Levées de fonds différentes
Un schéma différentiel selon le sexe qui, selon elle, s'applique à l'ensemble de l'économie et au monde des start-up en particulier. "Ce qui a été prouvé, c'est que les femmes demandent ce dont elles ont besoin, alors que les hommes demandent probablement beaucoup plus, trois fois plus, par exemple. Un VC (venture capitalist, ndlr), qui est un investisseur, va prendre un business plan et va se dire 'si elle dit qu'elle va faire 100, en réalité, dans les faits, elle va faire 50. C'est la même chose pour un homme, donc on va la financer à cette valorisation-là'. Du coup, les femmes se retrouvent avec des plus petits budgets et des montants de valorisation inférieurs.
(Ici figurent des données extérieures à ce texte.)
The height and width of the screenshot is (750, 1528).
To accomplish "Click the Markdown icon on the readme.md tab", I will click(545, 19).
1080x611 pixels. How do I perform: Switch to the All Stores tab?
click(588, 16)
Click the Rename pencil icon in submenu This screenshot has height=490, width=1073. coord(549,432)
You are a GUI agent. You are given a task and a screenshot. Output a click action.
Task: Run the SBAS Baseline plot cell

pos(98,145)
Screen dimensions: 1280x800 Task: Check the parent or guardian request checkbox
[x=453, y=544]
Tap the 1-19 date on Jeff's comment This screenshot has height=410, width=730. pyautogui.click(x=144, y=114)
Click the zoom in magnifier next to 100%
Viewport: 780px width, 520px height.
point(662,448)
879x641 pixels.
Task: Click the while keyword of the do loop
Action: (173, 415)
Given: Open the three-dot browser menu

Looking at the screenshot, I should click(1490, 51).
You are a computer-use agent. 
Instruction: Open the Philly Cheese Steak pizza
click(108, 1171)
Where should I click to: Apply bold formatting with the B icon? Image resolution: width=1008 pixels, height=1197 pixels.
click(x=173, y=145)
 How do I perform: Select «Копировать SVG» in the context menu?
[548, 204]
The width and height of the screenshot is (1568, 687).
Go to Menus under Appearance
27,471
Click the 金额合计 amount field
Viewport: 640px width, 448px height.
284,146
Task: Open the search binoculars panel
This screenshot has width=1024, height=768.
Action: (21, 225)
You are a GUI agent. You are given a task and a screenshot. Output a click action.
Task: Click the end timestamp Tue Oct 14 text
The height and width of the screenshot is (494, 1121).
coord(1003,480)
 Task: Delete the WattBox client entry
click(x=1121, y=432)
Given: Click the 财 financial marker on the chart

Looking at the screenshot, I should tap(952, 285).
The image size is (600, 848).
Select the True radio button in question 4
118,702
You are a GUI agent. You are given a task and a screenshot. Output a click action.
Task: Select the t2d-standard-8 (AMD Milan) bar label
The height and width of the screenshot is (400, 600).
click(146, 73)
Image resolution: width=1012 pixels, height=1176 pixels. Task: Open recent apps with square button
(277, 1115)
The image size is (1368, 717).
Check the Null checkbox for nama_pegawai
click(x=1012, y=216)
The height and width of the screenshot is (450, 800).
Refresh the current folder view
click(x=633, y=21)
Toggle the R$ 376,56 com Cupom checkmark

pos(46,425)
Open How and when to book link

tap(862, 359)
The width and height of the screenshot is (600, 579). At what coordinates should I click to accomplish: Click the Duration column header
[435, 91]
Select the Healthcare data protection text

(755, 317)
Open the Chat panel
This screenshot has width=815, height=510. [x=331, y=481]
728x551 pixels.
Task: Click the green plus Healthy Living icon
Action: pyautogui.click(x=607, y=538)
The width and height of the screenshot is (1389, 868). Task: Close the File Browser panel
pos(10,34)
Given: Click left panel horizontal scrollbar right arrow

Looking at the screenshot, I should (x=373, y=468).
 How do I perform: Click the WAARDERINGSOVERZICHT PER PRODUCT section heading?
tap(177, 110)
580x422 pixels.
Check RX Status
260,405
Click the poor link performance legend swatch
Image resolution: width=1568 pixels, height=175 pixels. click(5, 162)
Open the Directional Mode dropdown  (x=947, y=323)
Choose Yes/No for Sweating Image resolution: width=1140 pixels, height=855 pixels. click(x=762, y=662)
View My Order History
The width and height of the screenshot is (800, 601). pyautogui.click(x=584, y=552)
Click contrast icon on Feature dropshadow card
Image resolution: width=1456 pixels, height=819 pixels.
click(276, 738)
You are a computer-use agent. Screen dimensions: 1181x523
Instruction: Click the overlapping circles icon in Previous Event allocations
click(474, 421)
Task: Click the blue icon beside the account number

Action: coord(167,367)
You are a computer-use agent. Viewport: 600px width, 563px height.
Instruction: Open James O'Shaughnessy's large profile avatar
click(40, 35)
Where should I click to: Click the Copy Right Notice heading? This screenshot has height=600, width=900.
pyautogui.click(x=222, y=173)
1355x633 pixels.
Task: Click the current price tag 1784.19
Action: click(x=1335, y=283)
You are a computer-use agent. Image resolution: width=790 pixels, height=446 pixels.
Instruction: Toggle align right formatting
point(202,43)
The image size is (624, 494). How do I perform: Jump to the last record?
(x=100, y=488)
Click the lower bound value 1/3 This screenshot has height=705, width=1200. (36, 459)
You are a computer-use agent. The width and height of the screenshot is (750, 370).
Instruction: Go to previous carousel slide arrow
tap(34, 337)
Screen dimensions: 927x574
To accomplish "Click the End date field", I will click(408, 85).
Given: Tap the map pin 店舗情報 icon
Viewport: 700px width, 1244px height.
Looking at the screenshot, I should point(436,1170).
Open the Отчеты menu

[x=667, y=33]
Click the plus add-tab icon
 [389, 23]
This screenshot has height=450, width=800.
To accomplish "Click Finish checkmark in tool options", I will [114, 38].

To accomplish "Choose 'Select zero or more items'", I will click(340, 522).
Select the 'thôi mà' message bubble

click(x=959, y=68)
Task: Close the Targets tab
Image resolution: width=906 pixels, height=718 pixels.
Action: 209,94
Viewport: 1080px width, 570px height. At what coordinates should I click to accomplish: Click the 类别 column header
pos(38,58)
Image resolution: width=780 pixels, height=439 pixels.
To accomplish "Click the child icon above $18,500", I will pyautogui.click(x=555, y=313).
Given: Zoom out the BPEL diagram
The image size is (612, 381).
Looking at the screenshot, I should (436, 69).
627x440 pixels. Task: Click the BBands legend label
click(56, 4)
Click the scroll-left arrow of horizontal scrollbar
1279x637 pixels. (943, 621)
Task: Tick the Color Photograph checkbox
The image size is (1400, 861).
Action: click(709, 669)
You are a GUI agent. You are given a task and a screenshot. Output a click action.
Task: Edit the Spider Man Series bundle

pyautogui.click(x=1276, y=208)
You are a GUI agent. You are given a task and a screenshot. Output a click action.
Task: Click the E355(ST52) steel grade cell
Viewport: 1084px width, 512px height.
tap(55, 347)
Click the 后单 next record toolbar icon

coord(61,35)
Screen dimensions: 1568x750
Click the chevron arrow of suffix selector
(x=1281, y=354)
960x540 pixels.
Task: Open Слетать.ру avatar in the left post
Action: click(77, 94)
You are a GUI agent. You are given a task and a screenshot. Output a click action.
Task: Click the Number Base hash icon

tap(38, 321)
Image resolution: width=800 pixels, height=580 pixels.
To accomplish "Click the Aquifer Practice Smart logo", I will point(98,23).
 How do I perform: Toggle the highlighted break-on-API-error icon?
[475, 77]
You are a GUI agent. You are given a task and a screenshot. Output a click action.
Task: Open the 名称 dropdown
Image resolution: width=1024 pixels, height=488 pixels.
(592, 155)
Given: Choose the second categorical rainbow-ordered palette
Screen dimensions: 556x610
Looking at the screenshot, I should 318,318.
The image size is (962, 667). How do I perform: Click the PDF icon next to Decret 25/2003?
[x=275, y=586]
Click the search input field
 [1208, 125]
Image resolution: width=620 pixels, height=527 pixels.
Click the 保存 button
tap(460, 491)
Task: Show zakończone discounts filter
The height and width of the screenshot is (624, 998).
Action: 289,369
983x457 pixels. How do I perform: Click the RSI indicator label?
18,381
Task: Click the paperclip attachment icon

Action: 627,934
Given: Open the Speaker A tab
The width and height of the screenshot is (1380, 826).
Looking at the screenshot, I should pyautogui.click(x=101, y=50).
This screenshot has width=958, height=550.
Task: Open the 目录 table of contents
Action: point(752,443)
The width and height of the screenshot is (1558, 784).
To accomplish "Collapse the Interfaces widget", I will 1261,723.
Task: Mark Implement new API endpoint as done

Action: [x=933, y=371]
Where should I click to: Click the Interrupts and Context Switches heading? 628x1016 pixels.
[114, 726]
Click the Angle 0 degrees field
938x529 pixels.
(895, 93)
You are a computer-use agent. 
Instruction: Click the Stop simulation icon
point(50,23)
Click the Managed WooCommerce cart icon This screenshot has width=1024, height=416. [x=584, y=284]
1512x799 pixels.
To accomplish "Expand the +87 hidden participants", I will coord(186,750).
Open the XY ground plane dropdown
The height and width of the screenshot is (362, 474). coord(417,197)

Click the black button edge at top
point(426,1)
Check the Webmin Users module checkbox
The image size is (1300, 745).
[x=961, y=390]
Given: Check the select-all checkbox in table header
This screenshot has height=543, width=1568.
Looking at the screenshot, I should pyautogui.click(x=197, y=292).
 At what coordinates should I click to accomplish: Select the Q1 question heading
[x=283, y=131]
Par contre, une femme, quand elle dit 'je vais faire 100', en fait, elle fait 100."
" À chaque fois, je me dis 'p*****, t'es là parce que t'es une femme' "
Comment expliquer cette différence d'attitude par rapport aux hommes dans le monde de l'entreprise ? "On n'a pas la même approche", assure Céline Lazorthes. "Les hommes vendent plus, sont habitués à mieux se vendre, à prendre la parole en public, à maîtriser l'espace." Un développement plus facile de ces compétences, qui remonte à la cour d'école, d'après la cheffe d'entreprise, également co-fondatrice de Sista, structure qui vise à faire émerger une génération de leaders diversifiés dans les entreprises.
Le "poids" d'une phrase
Le plafond de verre, Céline Lazorthes s'en est aussi rendue compte au moment d'intégrer, il y a quelques mois, les conseils d'administration de SNCF et d'Iliad. "Quand j'ai raconté ça à un dirigeant de la tech, il m'a dit naïvement 'c'est vachement bien, la discrimination positive'. Non, je ne suis pas là parce que je suis une femme ! Je suis là parce que je suis compétente. Je n'ai pas toutes les compétences, mais j'en ai certaines à apporter sur la table", souligne-t-elle. "Ça m'a créé quelque chose. À chaque fois que je passe la porte d'un des boards, je me dis 'p*****, t'es là parce que t'es une femme'. C'est dur. En fait, cette phrase-là a un poids pour moi qui est important."
Au moment d'entreprendre, il y a donc "des tas de barrières", résume Céline Lazorthes. "Mais ce qu'il faut dire aux jeunes femmes et aux femmes en général, c'est qu'entreprendre, c'est possible. C'est une vie très riche, faite de rencontres passionnantes et compatible avec les rêves des uns et des autres. Il n'y a pas de raison qu'il y ait moins de femmes."